2.4 Lembaga Pengolahan, Pemasaran Hasil Pertanian Dan Keluarga Dan Kelompok Tani/Gabungan Kelompok Tani (Annisa Eira Anggersih : 125040201111) Berdasarkan hasil wawancara pada Pak Saturi, ia tidak mengaitkan lembaga apapun dalam pengolahan hasil pertanian, melainkan hasil pertanian dari lahannya ia olah sendiri. Pemasaran hasil pertanian yang mengaitkan suatu lembaga juga
tidak dilakukan oleh Pak Saturi dikarenakan hasil
pertaniannya tidak ditujukan untuk dijual, melainkan untuk dikonsumsi sendiri. Kemudian menurut Pak Saturi di daerah tempat tinggalnya juga terdapat kelompok tani. Kelompok tani tersebut diketuai oleh Kamituwo bernama Samsu’ud. Kamituwo adalah perangkat yang membantu Lurah Desa diwilayah bagian Desa atau Dukuh. Kamituwo mempunyai tugas menjalankan sebagian
11
kegiatan Lurah Desa dalam kepimimpinan Lurah Desa di wilayah kerjanya. Fungsi Kamituwo adalah: a. Melaksanakan kegiatan pemerintahan, pembangunan dan pemasyarakatan, serta ketentraman dan ketertiban wilayah kerjanya. b. Melaksanakan peraturan Desa diwilayh kerjanya c. Melaksanakan kebijakan Lurah Desa. Namun adanya kelompok tani tersebut tak membuat Pak Saturi turut serta sebagai anggota karena ia bersudut pandang bahwa kelompok tani tersebut fungsi utamanya yaitu untuk simpan pinjam, sedangkan ia merasa masih punya modal yang cukup dan tidak perlu meminjam uang(Anonimb , 2013).

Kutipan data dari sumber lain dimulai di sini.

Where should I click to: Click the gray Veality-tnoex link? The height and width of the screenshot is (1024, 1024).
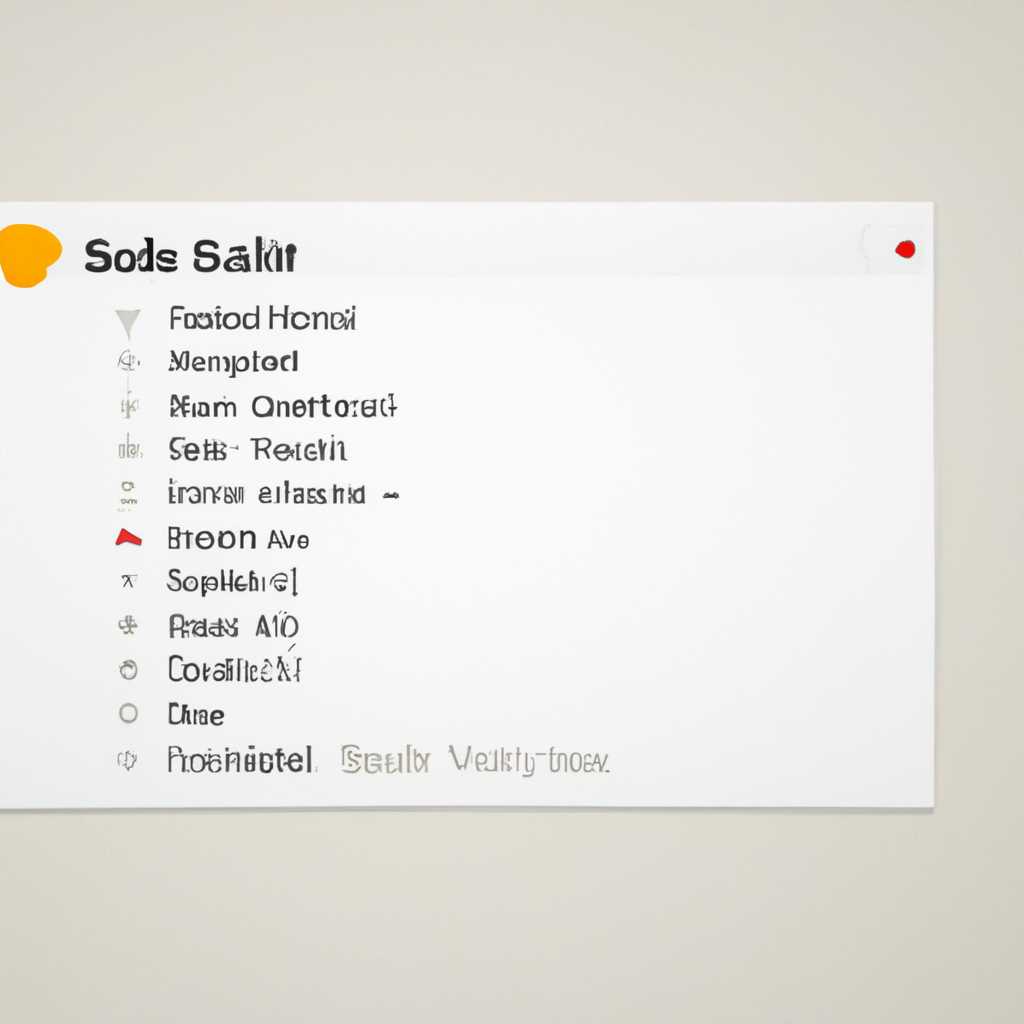[x=529, y=761]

2.5 Deskripsi Tentang Lembaga/Organisasi HIPPA(Pengelolaan Irigasi), Dan Lembaga Keuangan/Kredit Dan Perubahan Sosial Dalam Usaha Pertanian Selama 10 Tahun Terakhir (Anisa Silvia : 125040201111152) Lembaga sosial dapat diartikan sebagai seperangkat aturan atau tata cara untuk memenuhi kebutuhan hidup manusia sebagai individu maupun sebagai makhluk social (Murdiyatmoko, 2008) Lembaga yang terdapat pada dusun Krewe desa Gunung Rejo yakni lembaga dari pengelolaan irigasi atau HIPPA. Tapi bapak Saturi tidak mengikuti kepengurusan HIPPA ini, bapak saturi hanya sebagai anggota dari organisasi HIPPA ini. Lembaga HIPPA ini membantu Pak Saturi memenuhi kebutuhan air di lahan pertanian. Sumber air yang diolah bersumber dari Sengkaling, orang sekitar menyebutnya dengan DAM. Dapat diketahui bahwa bapak Saturi ini ikut campur dalam lembaga ini, Jadi bapak saturi tidak mengetahui siapa nama ketua dari HIPPA ini . Lembaga keuangan pada Dusun Krewe, Desa Gunung Rejo ini juga terdapat lembaga keuangan atau perkreditan . Dapat kita lihat bahwa bapak Saturi ini termasuk keluarga yang mampu, jadi beliau mengaku tidak pernah meminjam modal dari tetangga, saudara ataupun dari lembaga keuangan dan perkreditan yang terdapat pada desa tersebut. Perubahan sosial dalam usaha pertanian selama 10 tahun terakhir yang dialami oleh bapak Saturi ini untuk cara bercocok tanam yang dilakukan
12
beliau tidak pernah berubah,. Perubahan sosial adalah perubahan yang berkenaan dengan kehidupan masyarakat, termasuk di dalamnya perubahan sistem nilai dan norma sosial, sistem stratifikasi sosial, struktur social, prosesproses social, pola sikap dan tindakan social warhga masyarakat serta lembaga-lembaga kemasyarakatan dalam suatu kurun waktu tertentu (Murdiyatmoko, 2008). Perubahan social yang terjadi pada cara bercocok tanam Pak Saturi tersebut dikarenakan bapak saturi takut apabila keliru, maka mengakibatkan penurunan produksi pada panen berikutnya. Lalu untuk perubahan sosial dalam lembaga yang terkait dengan usaha tani adalah perubahan dalam perkembangan sewa-menyewa lahan dan bagi hasil , yakni pemilik tanah menginginkan 40% dari hasil panen yang sebelumnya si pemilik tanah mendapatkan 30% dari hasil panen. Perubahan yang kedua adalah perubahan yang terjadi pada lembaga penyediaan sarana produksi pertanian yakni benih , terjadinya perubahan harga pada musim hujan yakni 300.000 per kwintal, dan harga benih pada musim kemarau harganya lebih tinggi yakni 400.000 per kwintal. Perubahan yang ketiga adalah cara pengadaan tenaga kerja untuk usaha tani , yakni bapak saturi akan mengganti para buruh tani apabila tidak lagi sesuai dengan pekerjaannya. Untuk lembaga pengolahan dan pemasaran hasil pertanian, perkembangan kelompok tani/HIPPA, dan lembaga kredit/ keuangan untuk usaha tani ini tidak diketahui karena bapak saturi tidak mengikuti sistem kepengurusannya.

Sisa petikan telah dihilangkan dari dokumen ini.